A shelf in a short-term rental serves two masters: the camera and the guest. For the camera, it needs to look intentional, curated, and warm. For the guest, it needs to be genuinely useful — not a collection of decorative objects that can't be moved and leave no room for anything real.
Most furnished rentals fail one of these tests. The Instagram-first approach fills every shelf with candles and art books and ceramics, leaving guests nowhere to put their keys, water bottles, or phone chargers. The function-first approach leaves shelves empty or fills them with random objects that photograph as clutter.
We use a simple mental model: one-third decorative, one-third useful, one-third empty. The decorative items create the visual story. The useful items earn the shelf's keep. The empty space is what prevents a shelf from looking like a storage unit.

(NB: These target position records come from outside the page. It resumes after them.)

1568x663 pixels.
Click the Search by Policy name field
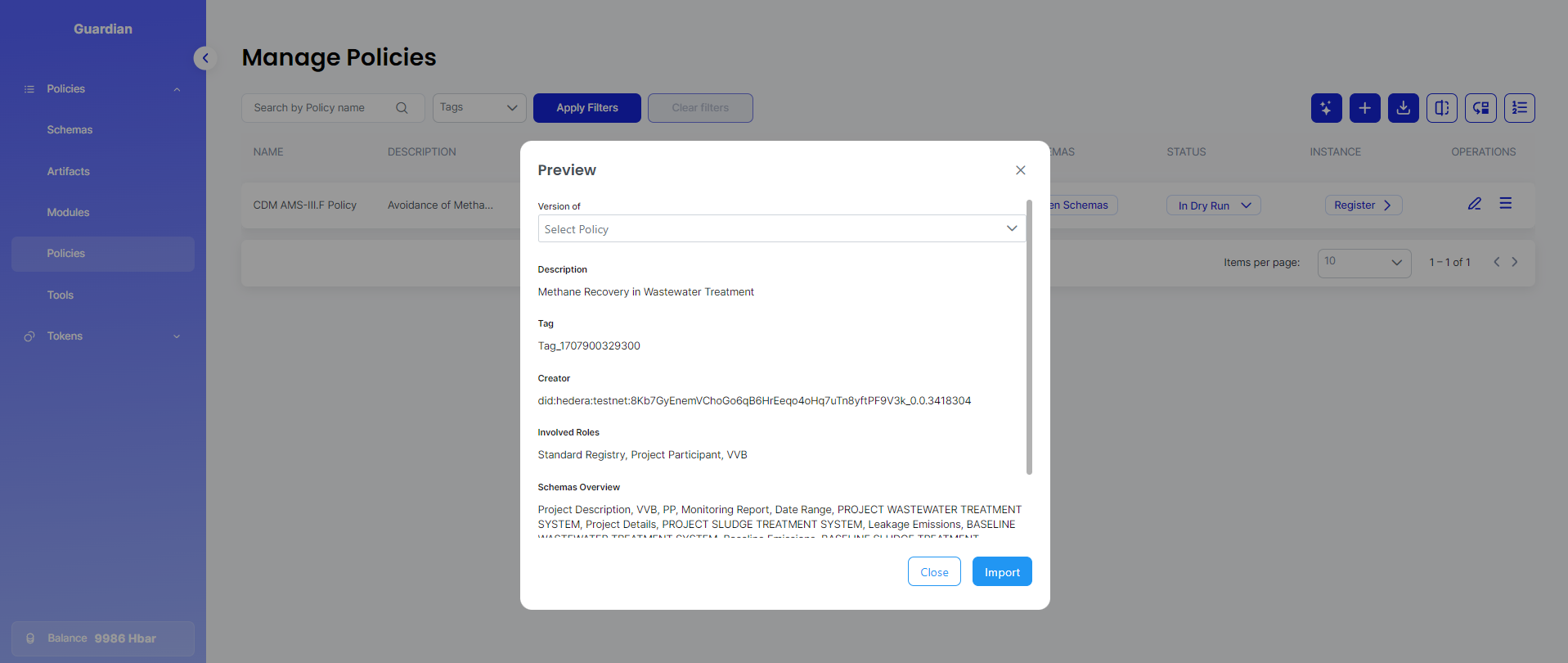tap(319, 108)
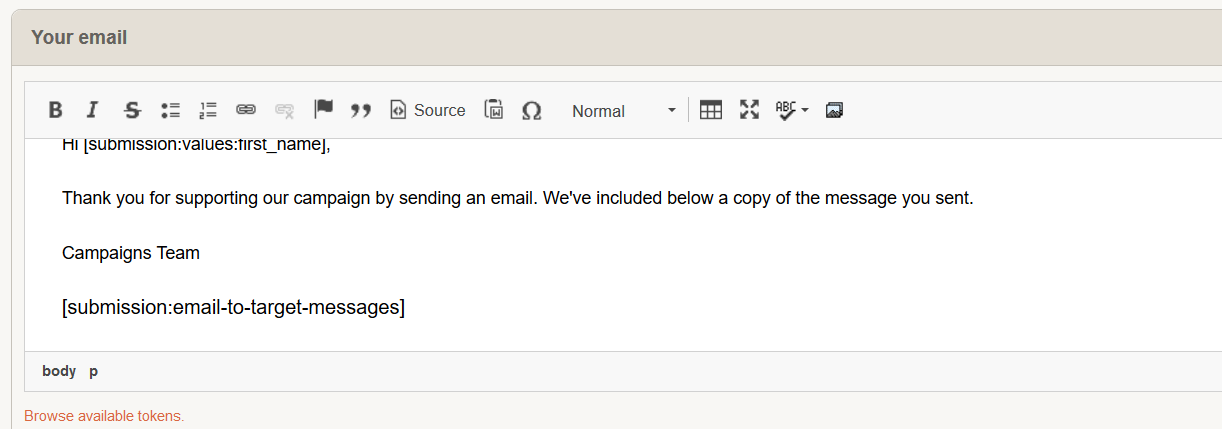This screenshot has height=429, width=1222.
Task: Click the [submission:email-to-target-messages] token text
Action: point(233,307)
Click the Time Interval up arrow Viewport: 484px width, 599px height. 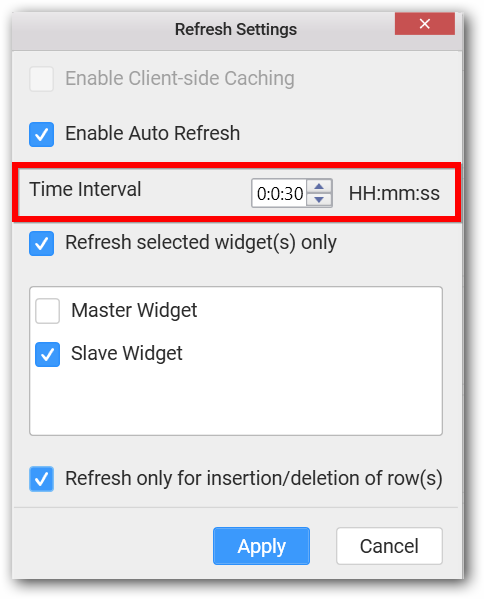[319, 187]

Decorative that photographs well: A single quality ceramic pot (neutral tone), two to three spines of genuinely interesting books (design, food, local guides), a small plant in a simple planter, or a framed print that relates to the neighbourhood.
Useful that guests appreciate: A small basket for keys and loose items, a charger or power bar tucked neatly at the back, a spare phone stand, local restaurant menus.
Kitchen shelves are the hardest to get right. They invite clutter — extra utensils, seldom-used appliances, condiment bottles with the labels facing the wrong way. Our approach: keep the kitchen open shelves strictly to what's needed for cooking (glasses, plates, a few pots), and move everything else into closed storage. A clean kitchen shelf reads as generous and well-maintained. A crowded one reads as neglected even if every item is technically useful.
"The shelves were so well organised — everything was where you'd expect it to be."
Bathroom shelves should be almost entirely functional. One small plant, one quality product (not a collection), towels folded and stacked. The bathroom is where guests make real-time use judgments — a beautiful photograph of an overcrowded bathroom shelf is always a negative in actual use. Keep it spare.
Twenty minutes before the photographer arrives, we do one shelf pass: remove anything that doesn't belong, add one fresh element (a small bunch of dried florals, a new candle, a book placed at an angle), and stand back. If you can describe what story the shelf is telling in one sentence, it's ready. If you can't, remove one more object.